La pandemia como oportunidad para un cambio de paradigma en el medio rural

Por Cristina Narbona –

Tiene mucho mérito sacar adelante, en los tiempos que corren, una publicación como el Cuaderno Extremeño para el debate y la acción, en la que colaboran expertos en diferentes disciplinas capaces de aplicar un enfoque holístico que las integra—, así como emprendedores y líderes políticos que demuestran capacidad de innovación y de creación de empleo en el medio rural.

Bajo la batuta y la larga experiencia de Juan Serna, el citado Cuaderno ha llegado a su número 5, sin posibilidad, esta vez, de ser presentado —valga la redundancia— presencialmente. No obstante, esta nueva recopilación de interesantes artículos está accesible gracias a las nuevas tecnologías; y vale la pena su lectura ahora que la problemática del medio rural y del reto demográfico se ha convertido en una prioridad del actual gobierno, en cuya vicepresidencia para la Transición Ecológica se inserta la nueva Secretaría General para el Reto Demográfico, con un buen conocedor de la materia, Paco Boia, al frente de esta.

Este número nuevo destila un optimismo razonado y activista, y pone el énfasis en la ocasión que la pandemia comporta para un cambio de paradigma respecto a nuestro modelo económico y social y, en particular, respecto al futuro del medio rural.

Esa “lealtad a la vida” a la que convoca Joaquín Araújo en las primeras páginas del Cuaderno impregna todo el número, en el que se abordan numerosas cuestiones económicas, sociales y ecológicas, cuya interdependencia resulta hoy día más evidente que nunca a causa del propio origen de la covid-19 y de sus consecuencias.

Quisiera detenerme en la entrevista a José Manuel Naredo, quien, como señala Juan Serna en su introducción, puede ser considerado un “sabio” por su dominio de ciencias muy diversas (desde la economía a la ecología, desde la historia a la ciencia política) y quien lleva décadas insistiendo, entre otras cosas, en que la evolución del PIB no puede considerarse la medida del progreso de las sociedades. Como en toda su amplia bibliografía, Naredo pone el foco en el carácter depredador del actual modelo capitalista, tanto desde el punto de vista social como ambiental, y recuerda , en el caso específico de España, las nefastas consecuencias del “ pelotazo inmobiliario”, que, como bien señala, es un fenómeno que no tiene traducción en otras lenguas europeas. En este sentido, comparto su insistencia en la urgencia de una profunda regeneración de las instituciones democráticas que evite y combata eficazmente la corrupción. Es fundamental, por lo tanto, que se mantenga en la agenda del gobierno la previsión de elaborar un proyecto de ley integral de prevención y lucha contra la corrupción, aprovechando la obligación de trasponer la Directiva europea sobre la protección del denunciante, y que la política de vivienda evolucione, de una vez por todas, hacia la oferta de un amplio parque de vivienda social en alquiler, tal y como se contempla en estos momentos en los borradores previos de la futura ley de vivienda.

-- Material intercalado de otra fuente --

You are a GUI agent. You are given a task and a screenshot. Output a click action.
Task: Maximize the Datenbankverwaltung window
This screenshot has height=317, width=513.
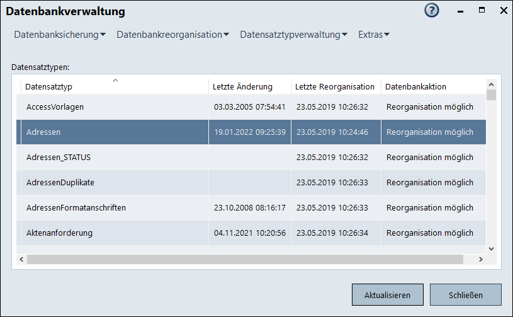pos(482,11)
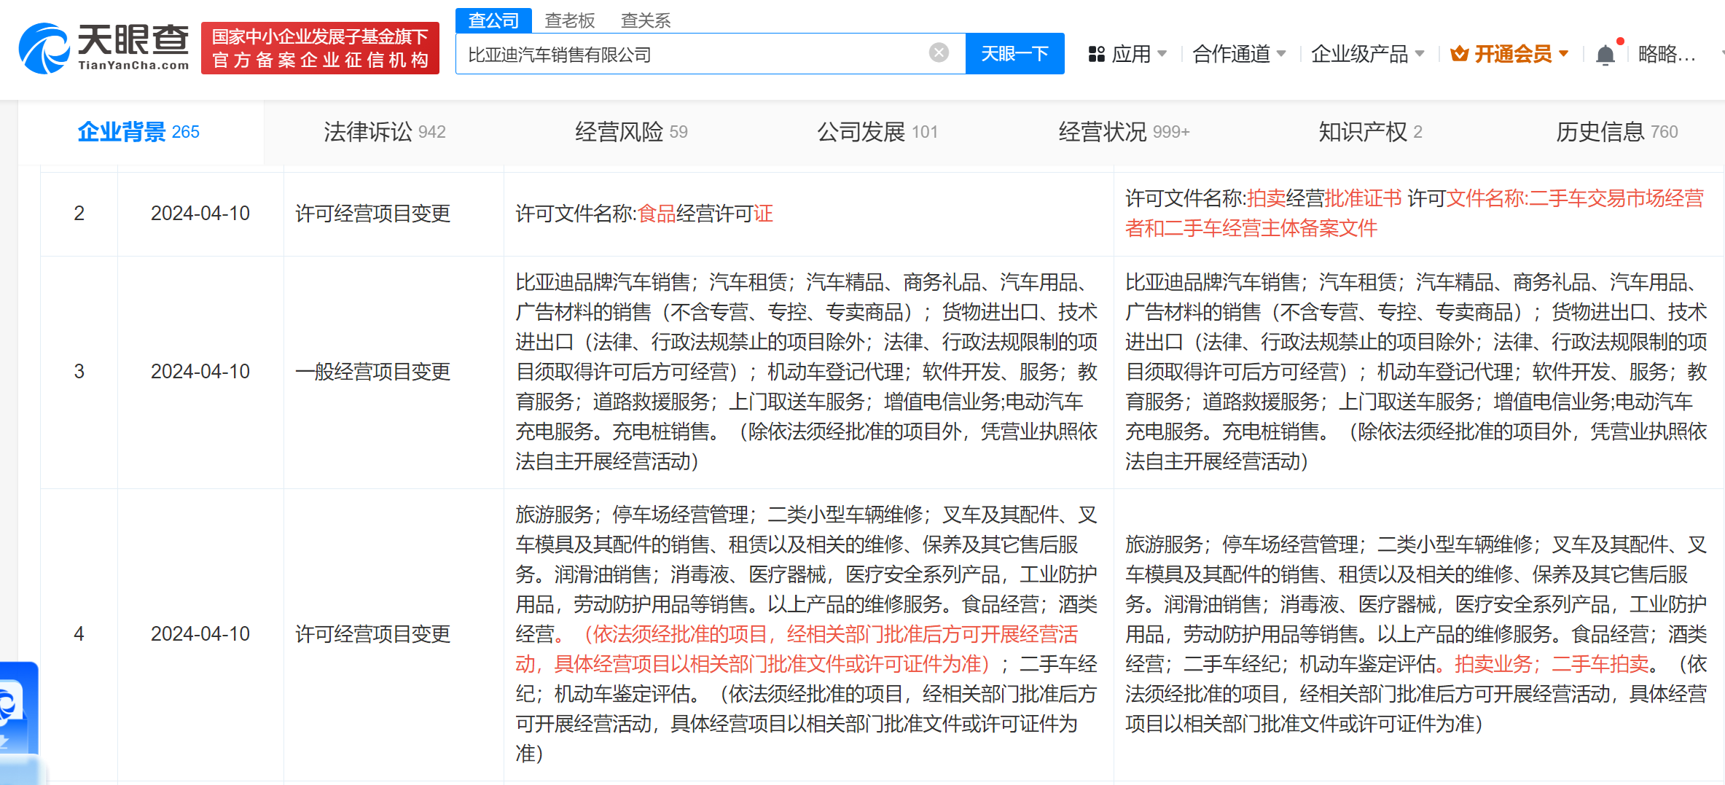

No quiero terminar esta breve reseña sin recordar que debo a José Manuel Naredo —que junto a Juan Serna y Mario Gaviria escribieron en 1978 Extremadura saqueada— el inicio de mi interés por una mirada diferente hacia la economía y su relación con la ecología. Es cierto que el avance hacia un enfoque más crítico del paradigma productivista dominante ha sido muy lento, a pesar de las evidencias científicas crecientes en relación con el coste económico y social de la no consideración de los “ límites planetarios” (los equilibrios ecológicos imprescindibles para garantizar la salud humana). Pero ahora la pandemia supone una extraordinaria oportunidad para reorientar de forma responsable el uso de los recursos naturales mediante una transición justa con el apoyo de las instituciones europeas en el contexto del “Pacto Verde”.

Y no se trata de una afirmación utópica: el número 5 del Cuaderno Extremeño recoge numerosas iniciativas ya implementadas que demuestran la viabilidad del cambio de paradigma. Toda una invitación para no resignarse a la vuelta a la “vieja normalidad”.